DATA SECTION
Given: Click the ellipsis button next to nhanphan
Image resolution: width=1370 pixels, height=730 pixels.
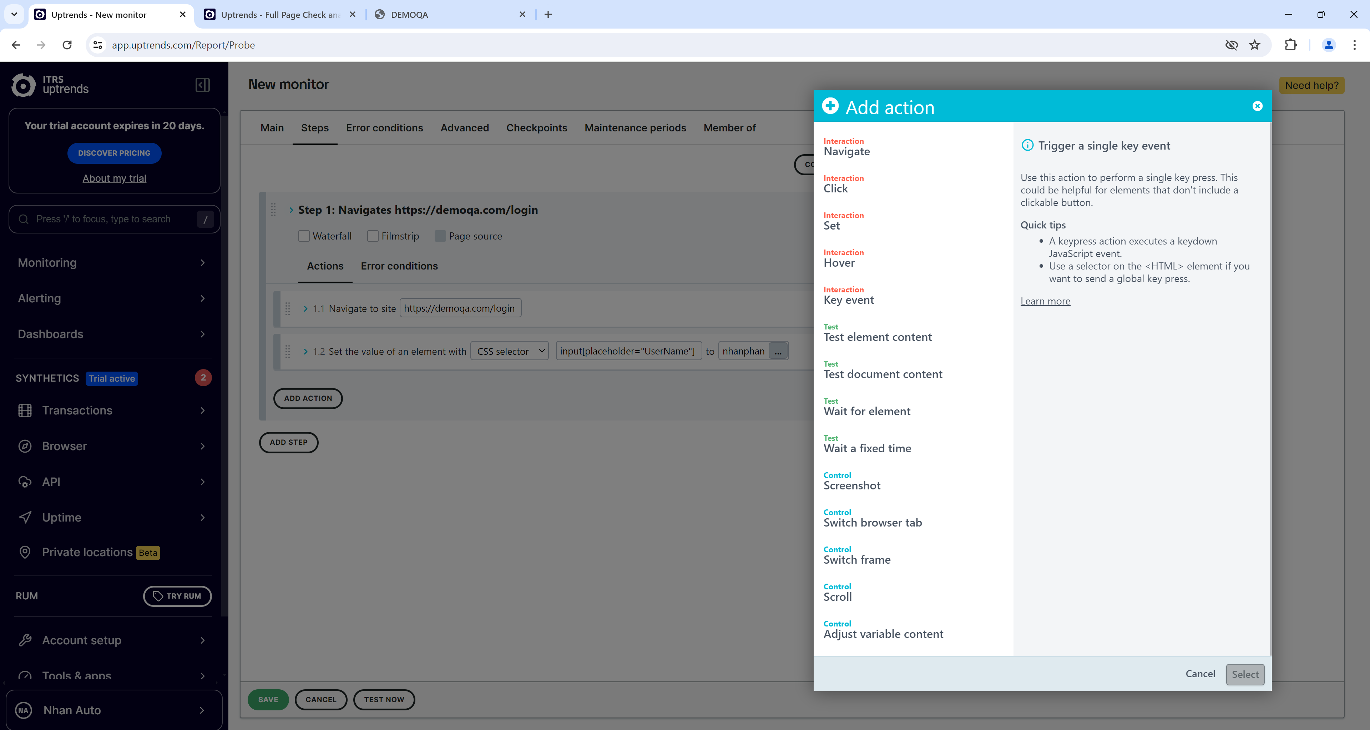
--
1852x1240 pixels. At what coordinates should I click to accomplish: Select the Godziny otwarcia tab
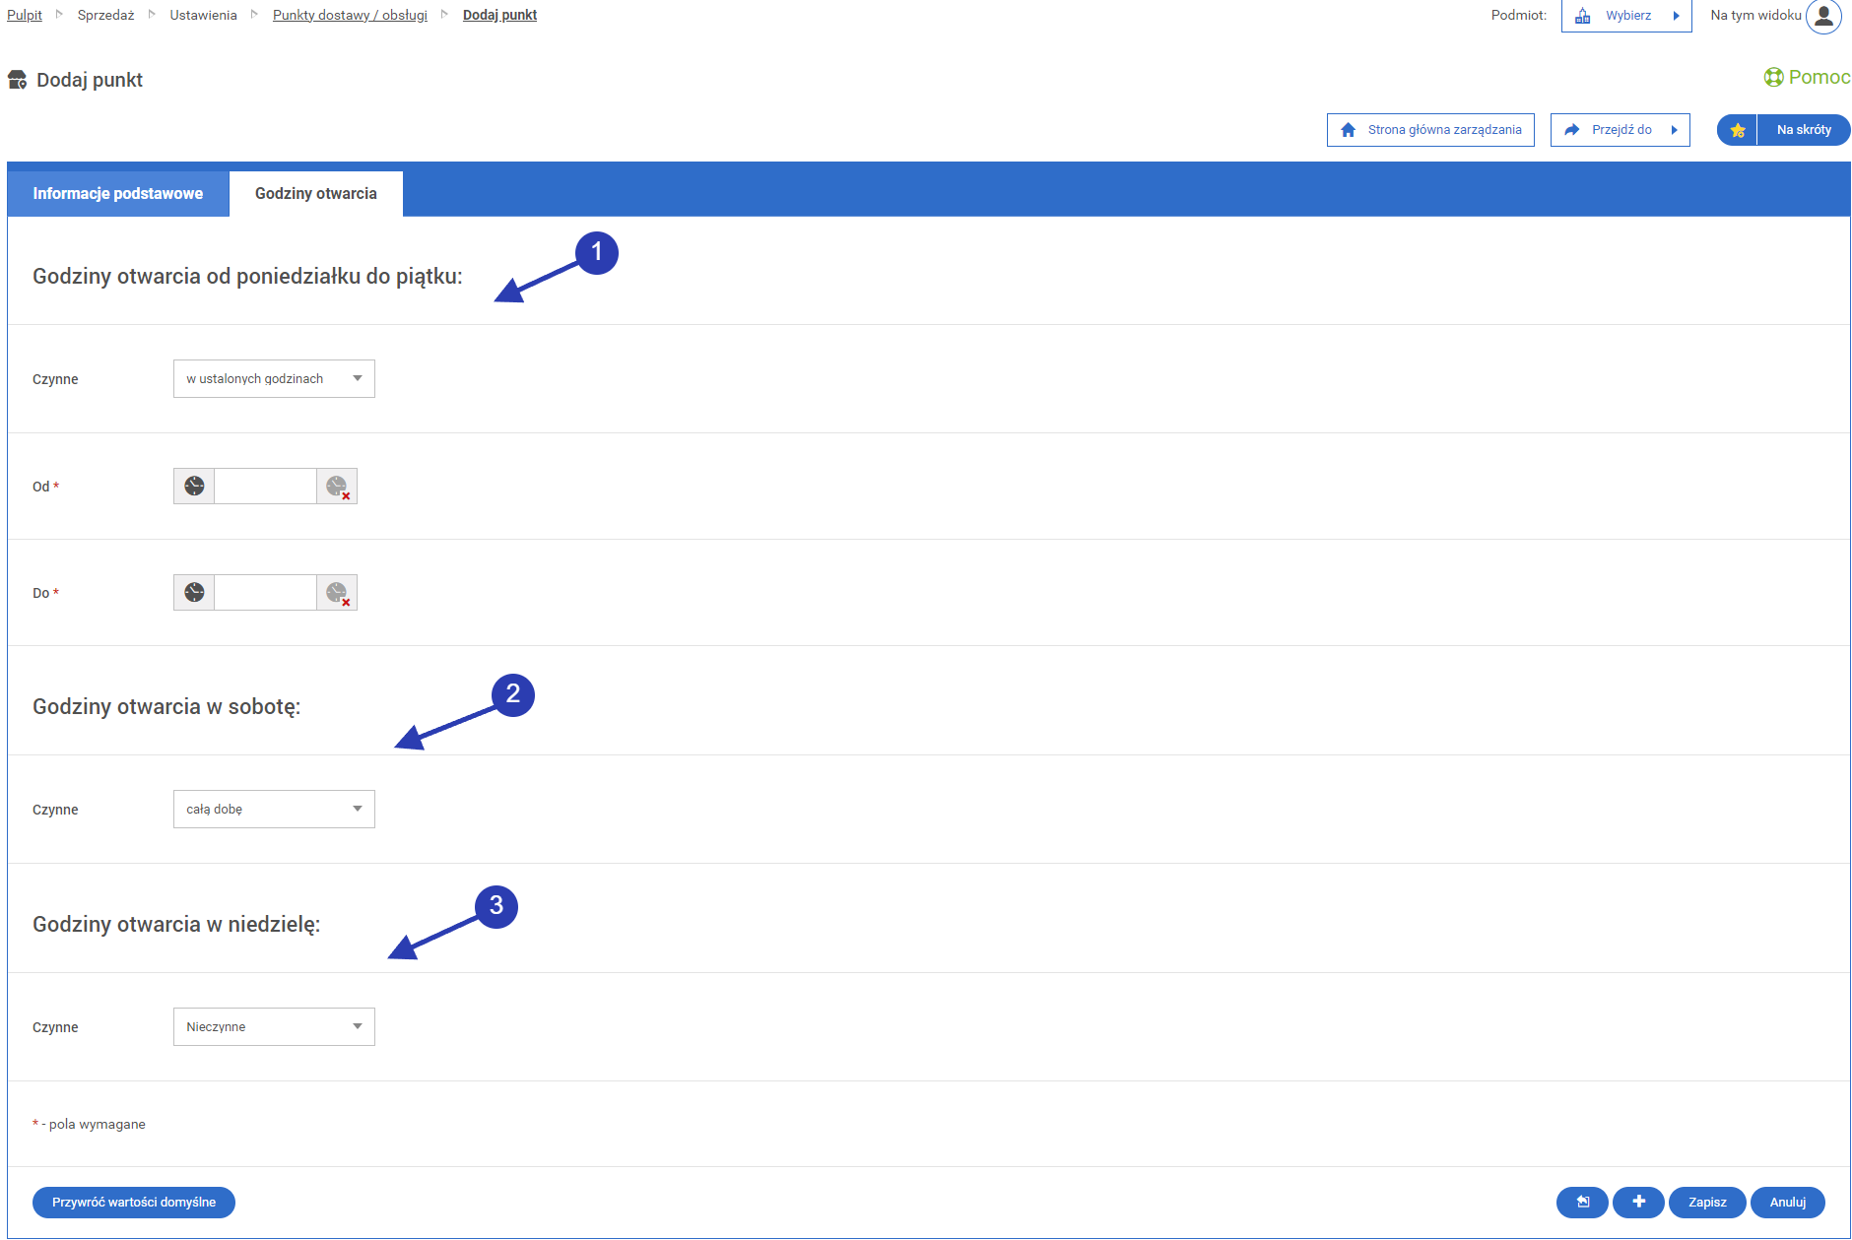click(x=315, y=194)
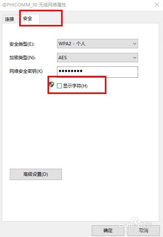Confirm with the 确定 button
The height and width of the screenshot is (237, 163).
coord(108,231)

EXERCISE
Rewrite only the material from the line with "Given: Click the" up to and including the line with "Image resolution: width=1370", putting "more-options button" in place of "ellipsis button" and changing nothing else.

OUTPUT OF THE TASK
Given: Click the more-options button next to nhanphan
Image resolution: width=1370 pixels, height=730 pixels.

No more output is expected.